Many cases of early-onset inherited Alzheimer's disease (AD) are caused by mutations in the presenilin-1 (PS1) gene. PS1 mutations may perturb cellular Ca(2+) homeostasis and thereby render neurons vulnerable to excitotoxicity and apoptosis. We now report that PC12 cells expressing PS1 mutations and primary hippocampal neurons from PS1 mutant knockin mice exhibit greatly increased levels of ryanodine receptors (RyR) and enhanced Ca(2+) release following stimulation with caffeine. Double-labeling immunostaining and co-immunoprecipitation analyses indicate that PS1 and RyR are colocalized and interact physically.
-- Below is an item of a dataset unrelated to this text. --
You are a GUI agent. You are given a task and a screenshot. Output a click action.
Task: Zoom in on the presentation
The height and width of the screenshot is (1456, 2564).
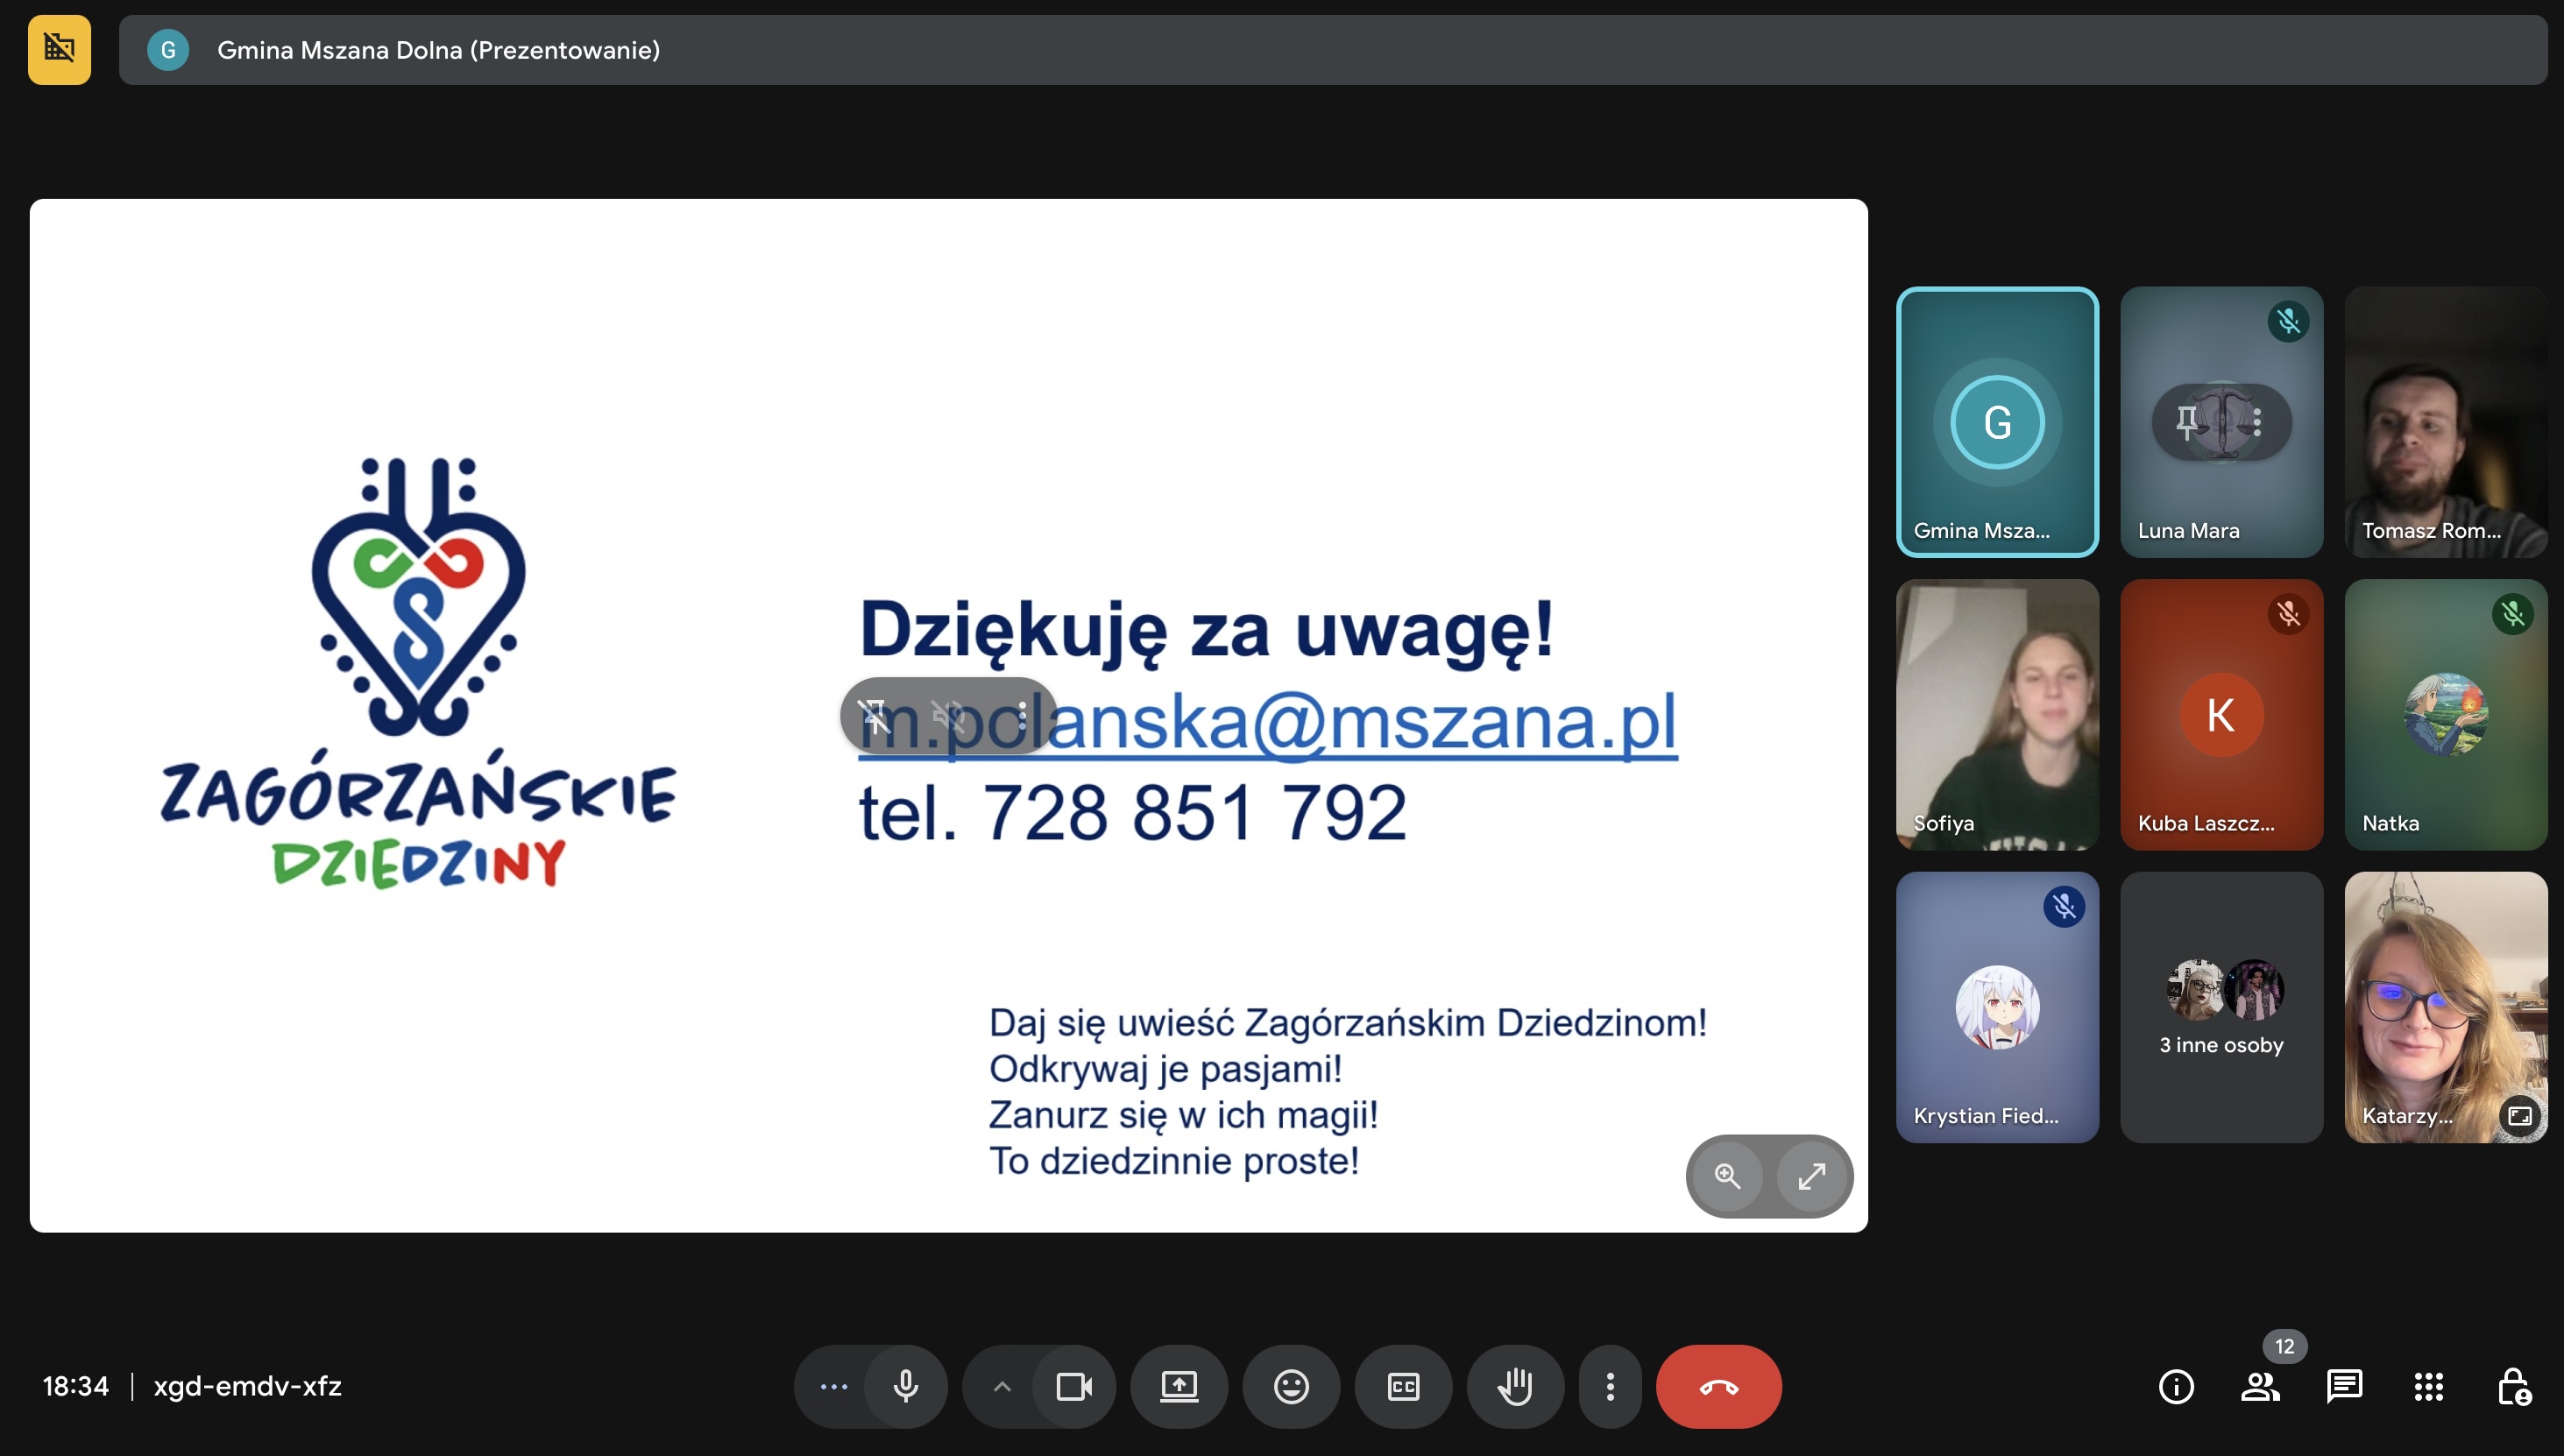pyautogui.click(x=1727, y=1176)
Caffeine treatment sensitizes neurons expressing mutant PS1 to apoptosis induced by amyloid beta-peptide, a neurotic peptide linked to the pathogenesis of AD. When taken together with recent evidence for alterations in RyR in brains of AD patients, our data suggest that PS1 mutations may promote neuronal degeneration in AD by increasing transcription and translation of RyR and altering functional properties of ryanodine-sensitive Ca(2+) pools.